Esses são apenas alguns exemplos das situações que enfrento diariamente. Meus amigos também passam por situações semelhantes. Sem sombra de dúvida, a situação já melhorou muito. Mas ainda há muito a ser feito. Por exemplo, no centro de BH, temos vários cadeirantes vendendo chocolate ou consertando guarda-chuva. Uma amiga, que trabalha na Coordenadoria dos Direitos das Pessoas com Deficiência, da Prefeitura de Belo Horizonte, me disse que grande parte das pessoas com deficiência da cidade ‘está pendurada nos morros’ e que muitos preferem receber a aposentadoria que se arriscar em um emprego. Muitos acabam dando o dinheiro da aposentadoria para os familiares e aumentam sua renda na mendicância.

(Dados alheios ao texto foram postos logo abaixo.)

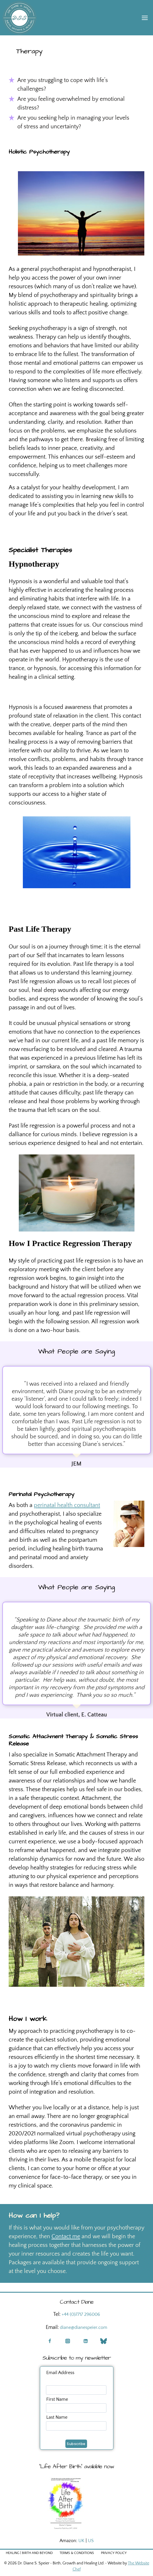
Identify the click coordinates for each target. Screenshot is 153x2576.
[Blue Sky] (103, 2341)
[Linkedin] (85, 2341)
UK (81, 2540)
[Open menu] (145, 17)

Eu, particularmente, não dou dinheiro de jeito nenhum. Meu pai sempre fica sensibilizado quando vê alguma pessoas com deficiência pedindo esmola e não resisti; acaba dando algum dinheiro. Pouco a pouco, estou mudando essa mentalidade dele. Afinal, esmola não resgata a cidadania de ninguém e também não resolve o problema. Precisamos modificar/eliminar, sobretudo, as barreiras atitudinais. É muito mais fácil arrumar um saco de cimento e construir uma rampa, do que modificar pensamentos arcaicos e posturas preconceituosas sedimentadas ao longo de anos de exclusão e invisibilidade!